Quinta da Princesa. O meu bairro. Habitado na sua maioria por Africanos, nomeadamente Cabo Verdianos. É um bairro marcado pela criminalidade violenta. Mas não quero saber. É o sítio onde respiro sem reservas, onde a minha personalidade é transparente, onde posso andar descalço sem preconceitos alheios. É o sítio onde ainda posso jogar ao berlinde, à bola, com todas as pessoas. Onde me despenteio e me despenteiam. E sou feliz com os meus cabelos pretos e as minhas mãos brancas cal. Sem borbulhas, neste bairro composto por 21 prédios, três cafés, três mercearias, um Pólo comunitário, o programa de escolhas, um clube desportivo e recreativo, uma creche, uma escola primária e ainda uma oficina. Eu e a Filipa.

A Filipa que trabalha na associação “ Esperança “. Associação que batalha contra o abandono escolar e dinamiza o próprio bairro.

Passamos as tardes no café Golfinho. A beber cerveja. A fumar uns cigarros. Ao sol. À chuva. A ouvir o Grupo Ferro Gaita. A dançar as músicas típicas de Cabo Verde. Depois vamos até ao Coreto da Amora. É lindo. Rodopiamos. Quase fazemos amor.  Ao menos imaginamos. De mãos entrelaçadas, caminhamos até ao Moinho do Capitão. E depois descemos a Zona Ribeirinha. Felizes. O amor não ama com a razão. Ama através dos atos, dos afetos, da alma de todos os sonhos do mundo. Porque viver sem amor é morrer só, e ser feliz a forma mais autêntica de nos mostrarmos aos outros tal como nascemos. O arrependimento nunca, em caso algum, supera a loucura. A contrição domina a longo prazo. A loucura, apesar de sábia, é breve e irresistivelmente apetecível. Terminamos a viajem na igreja da Nossa Senhora de Monte Sião, situada no alto de uma colina simples. Beijamos a vida. Agradecemos o que temos. E regressamos a casa.

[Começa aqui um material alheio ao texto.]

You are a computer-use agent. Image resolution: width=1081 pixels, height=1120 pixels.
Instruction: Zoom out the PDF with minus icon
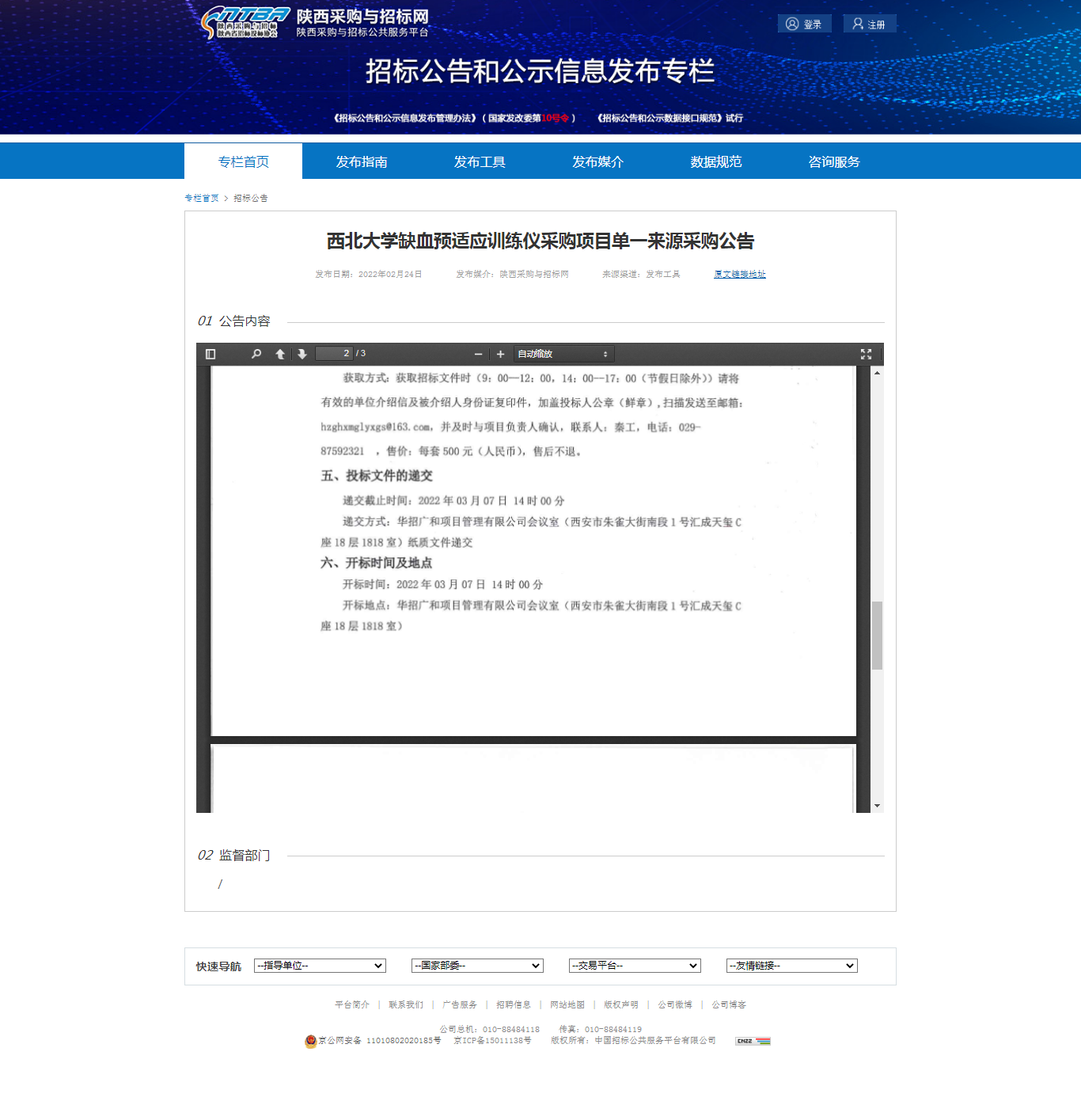point(478,354)
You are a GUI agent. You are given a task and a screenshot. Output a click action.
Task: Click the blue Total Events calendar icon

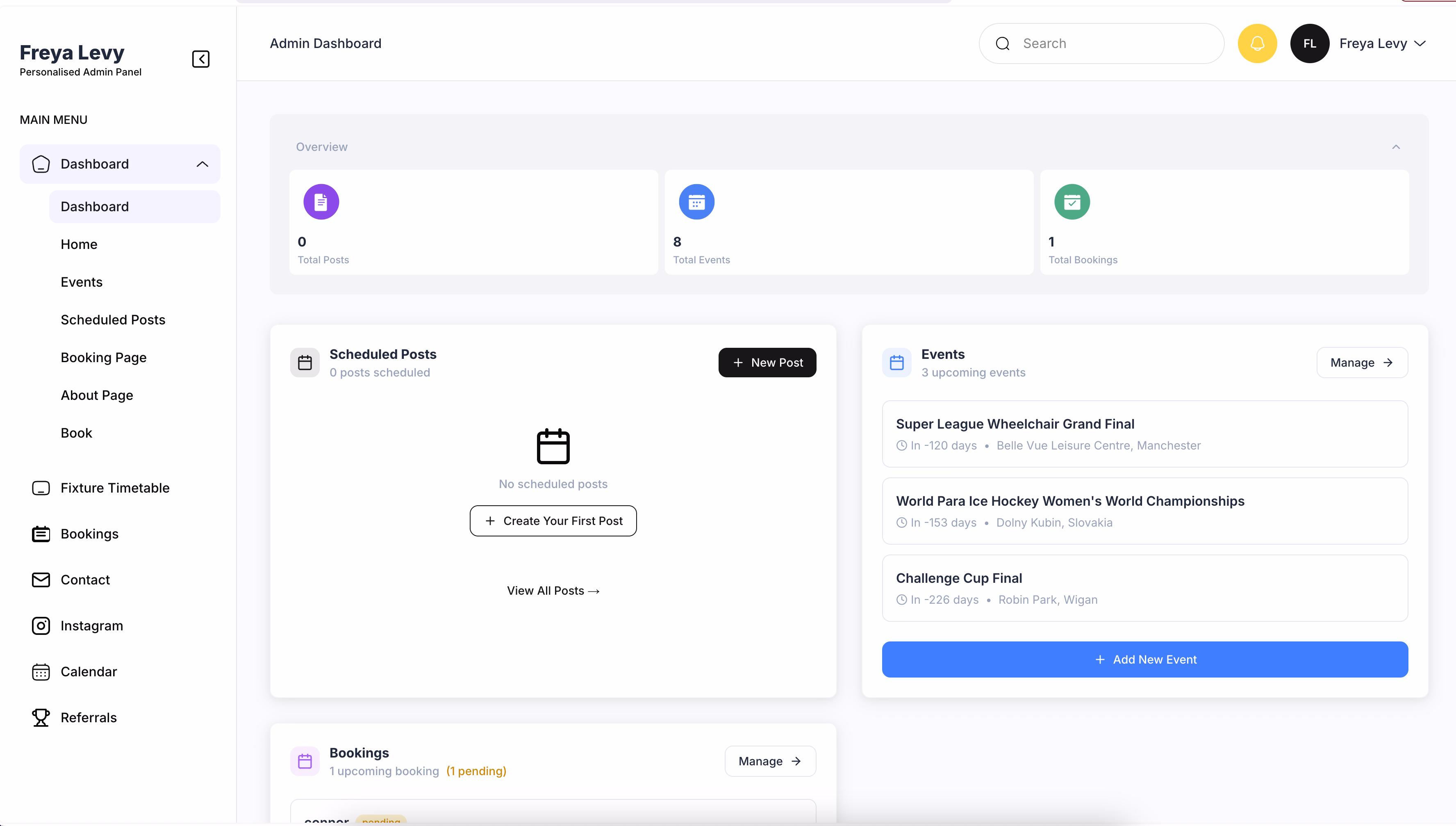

Pertenço ao Amora Futebol Clube. Apesar da crise de quase todos os clubes do distrito de Setúbal, estou ao serviço do clube desde a época 2010/11. Foi ajustado um novo treinador, a escassos jogos do fim do campeonato. Treinador que salvou o Amora da descida de divisão. Estamos a tentar subir a fasquia do clube, e com enorme sucesso em comparação a épocas passadas. Comemoramos 15 anos de futebol este ano.

Disputamos os jogos no Estádio Da Medideira. A Filipa delira com a minha prestação em campo. Sempre que pode, visita-me. Pertence ao grupo de 5000 pessoas que esgota o espaço.

Os nossos sonhos precisam de ser acarinhados. Sempre. Não sou nada enquanto pessoa, mas sou tudo enquanto sonho. Ser feliz é ser autêntico. Ser feliz é ter um caminho a descoberto, saber encontrar a alegria na vida dos outros. Se algum dia perder a Filipa, ao menos que a veja partir de forma feliz e melhor. Sou amado. Não posso ser ingrato. Do alto das minhas pernas gigantes, a vida não permite hostilidades.

Da minha vida faço um território glorioso e fértil. Construído à beira do nada. Com tempo. Com chão. Inclinado para o vento. No jardim estabeleço os galanteios mais deleitosos. Para que todos os vejam sorrir. Fortes, hirtos. Às ervas perversas, mato-as com a força de um machado. Num lugar onde ninguém as possa ver. Onde por vezes nem eu me encontro.

Admirar o amor com o coração é atingir um objetivo maior que a própria existência.